What is Agentic AI Workflows and why does it matter?

Agentic AI workflows use LLMs to autonomously decide which information to retrieve and what actions to take to complete a structured task. For document-intensive industries, they matter because they replace brittle rule-based extraction with systems that handle the natural variation in real-world documents — different clause orderings, varied language, multi-page tables — with accuracy that approaches human performance.

How does AWS compare for Agentic AI Workflows?

AWS's key advantage for production agentic systems is the combination of Bedrock (managed LLM inference within your AWS account boundary), pgvector on RDS (vector search without a separate vector DB), and the existing compute and storage primitives (ECS, SQS, S3) that most teams already operate. The tradeoff is that Bedrock has fewer cutting-edge models than direct OpenAI or Anthropic API access, and documented throughput limits are optimistic.

What are common mistakes with Agentic AI Workflows?
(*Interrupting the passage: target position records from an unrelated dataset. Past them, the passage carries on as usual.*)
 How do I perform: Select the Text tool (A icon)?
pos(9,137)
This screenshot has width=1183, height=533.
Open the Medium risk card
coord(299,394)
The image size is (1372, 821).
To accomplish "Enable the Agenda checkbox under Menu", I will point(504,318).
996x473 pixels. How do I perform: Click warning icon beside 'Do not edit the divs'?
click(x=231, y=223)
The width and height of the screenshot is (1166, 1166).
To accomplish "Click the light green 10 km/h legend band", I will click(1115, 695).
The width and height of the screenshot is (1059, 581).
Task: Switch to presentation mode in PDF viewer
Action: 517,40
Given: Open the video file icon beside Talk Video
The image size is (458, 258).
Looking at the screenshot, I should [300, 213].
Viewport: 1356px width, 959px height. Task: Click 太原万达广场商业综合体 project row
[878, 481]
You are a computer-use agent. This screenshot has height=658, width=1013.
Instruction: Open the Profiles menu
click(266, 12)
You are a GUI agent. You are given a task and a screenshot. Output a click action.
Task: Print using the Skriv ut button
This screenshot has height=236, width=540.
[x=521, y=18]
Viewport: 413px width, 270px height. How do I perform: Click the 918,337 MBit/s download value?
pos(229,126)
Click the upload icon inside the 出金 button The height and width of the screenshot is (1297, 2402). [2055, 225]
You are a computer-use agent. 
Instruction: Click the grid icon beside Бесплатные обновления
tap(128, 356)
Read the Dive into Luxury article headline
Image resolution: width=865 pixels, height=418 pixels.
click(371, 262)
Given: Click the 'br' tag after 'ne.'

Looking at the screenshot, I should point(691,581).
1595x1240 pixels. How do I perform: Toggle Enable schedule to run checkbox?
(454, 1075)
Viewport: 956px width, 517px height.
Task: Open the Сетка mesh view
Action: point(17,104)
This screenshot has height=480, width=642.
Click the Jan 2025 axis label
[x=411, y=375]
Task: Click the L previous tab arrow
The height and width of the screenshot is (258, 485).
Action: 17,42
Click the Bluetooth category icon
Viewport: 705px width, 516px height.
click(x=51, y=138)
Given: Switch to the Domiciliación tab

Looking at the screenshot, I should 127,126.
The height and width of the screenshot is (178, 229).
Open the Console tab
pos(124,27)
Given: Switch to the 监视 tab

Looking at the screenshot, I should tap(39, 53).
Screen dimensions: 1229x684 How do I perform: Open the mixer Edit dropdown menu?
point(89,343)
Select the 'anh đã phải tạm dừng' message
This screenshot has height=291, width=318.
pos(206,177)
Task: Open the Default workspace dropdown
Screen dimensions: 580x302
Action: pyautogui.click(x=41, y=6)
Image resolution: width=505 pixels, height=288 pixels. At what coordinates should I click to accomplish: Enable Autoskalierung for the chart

The three highest-impact mistakes from this implementation: (1) not accounting for real-world throughput limits being 60–70% of published values, leading to unexpected throttling; (2) missing the feedback loop from human review back to prompt improvement; (3) not defining accuracy benchmarks against a representative test set before development began.

Agentic AI Workflows at Scale: Lessons from Production

The Challenge

Business Context

This case study documents a real-world migration of a document processing platform from a rule-based extraction pipeline to an agentic AI workflow running on AWS. The platform handled contract review for a mid-sized legal services company — approximately 2,400 contracts per month, each requiring extraction of 15–20 structured fields (parties, dates, governing law, termination clauses, payment terms) and a risk assessment summary.

The previous system: a combination of regex patterns, Apache Tika for text extraction, and a lookup-based classification model trained on 3,000 labeled examples. It handled 70% of contracts accurately with no human review. The remaining 30% required a paralegal to correct the output — a bottleneck that was growing linearly with business volume and represented roughly $18,000/month in labor cost.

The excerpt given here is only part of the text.